Post-PRISM, Google Confirms Quietly Moving To Make All Searches Secure, Except For Ad Clicks

Not ProvidedIn the past month, Google quietly made a change aimed at encrypting all search activity — except for clicks on ads. Google says this has been done to provide “extra protection” for searchers, and the company may be aiming to block NSA spying activity. Possibly, it’s a move to increase ad sales. Or both. Welcome to the confusing world of Google secure search.

Two Years Ago: Secure Searching For Logged-In Users

In October 2011, Google began encrypting searches for anyone who was logged into Google. The reason given was privacy. Google said it wanted to block anyone who might potentially be eavesdropping on a string of searches made by an individual and also prevent the actual search terms themselves from being seen by publishers, as some of them might be too “private” to reveal.

This Month: Secure Searching Being Made Default For Everyone

Now, Google has flipped on encryption for people who aren’t even signed-in. When asked about this last week, Google confirmed the shift, saying:

We added SSL encryption for our signed-in search users in 2011, as well as searches from the Chrome omnibox earlier this year. We’re now working to bring this extra protection to more users who are not signed in.

• • •

| Short task A |
Shift every coordinate in the listing's answers by subtracting 47, and restate the part of the listing that opens with the line containing "The image size is (305, 156)." and closes with the listing's final line, requests included. Leave the pictures out of your answer.
The article on Google secure search and the listing that follows it are separate material.

• • •

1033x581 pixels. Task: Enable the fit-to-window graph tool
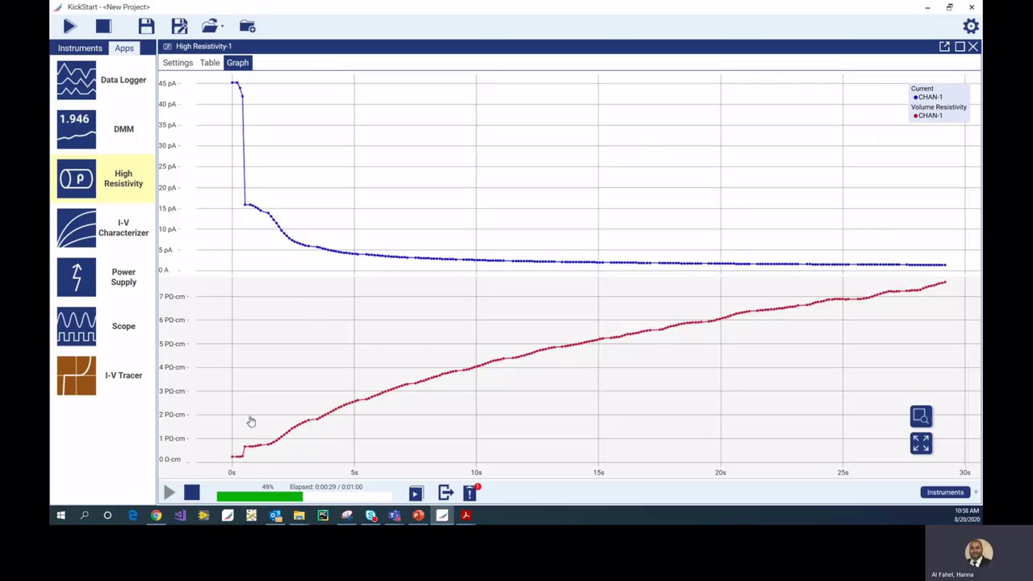[921, 443]
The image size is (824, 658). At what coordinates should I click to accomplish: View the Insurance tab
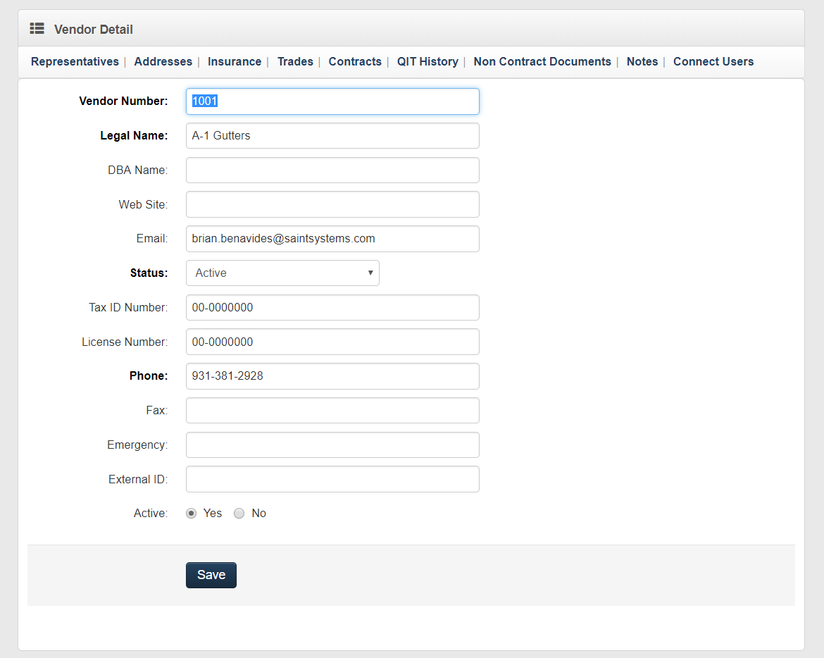(235, 61)
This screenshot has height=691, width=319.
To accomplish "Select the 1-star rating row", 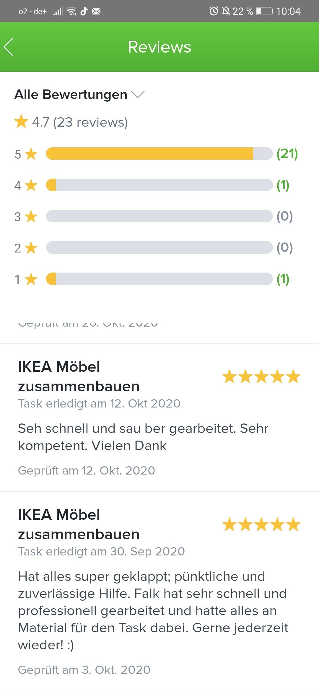I will pyautogui.click(x=159, y=279).
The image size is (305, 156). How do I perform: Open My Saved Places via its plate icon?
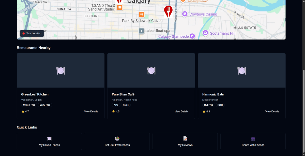pos(49,138)
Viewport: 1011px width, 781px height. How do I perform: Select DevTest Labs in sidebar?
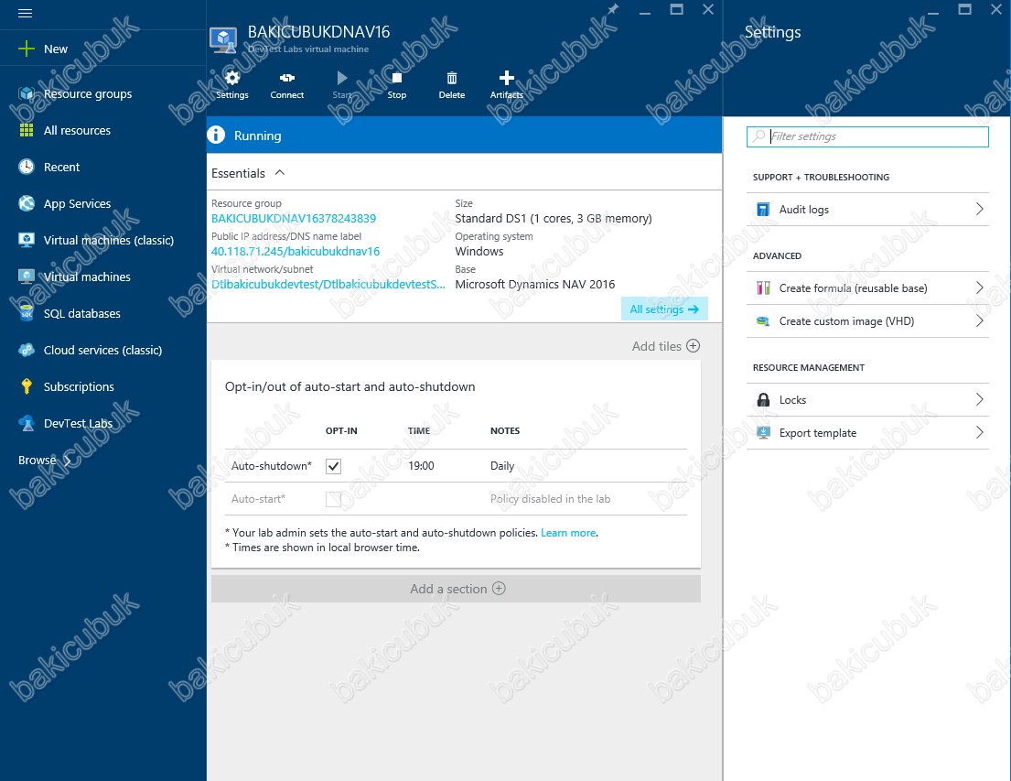tap(78, 423)
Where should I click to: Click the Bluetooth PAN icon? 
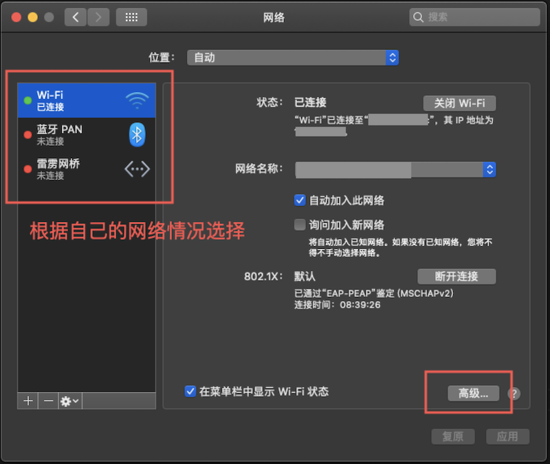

• • •

| Short task B |
Output the part of the article on Google secure search that opens with the words containing "Not ProvidedIn the" and closes with "Google secure search.", copied word for word.

| Result A |
The image size is (305, 156). How do I perform: Open My Saved Places via its plate icon?
pos(2,91)
Viewport: 1011px width, 781px height. How do I perform: Select DevTest Labs in sidebar?
tap(31, 376)
Where should I click to: Click the Bluetooth PAN icon? 

| Result B |
Not ProvidedIn the past month, Google quietly made a change aimed at encrypting all search activity — except for clicks on ads. Google says this has been done to provide “extra protection” for searchers, and the company may be aiming to block NSA spying activity. Possibly, it’s a move to increase ad sales. Or both. Welcome to the confusing world of Google secure search.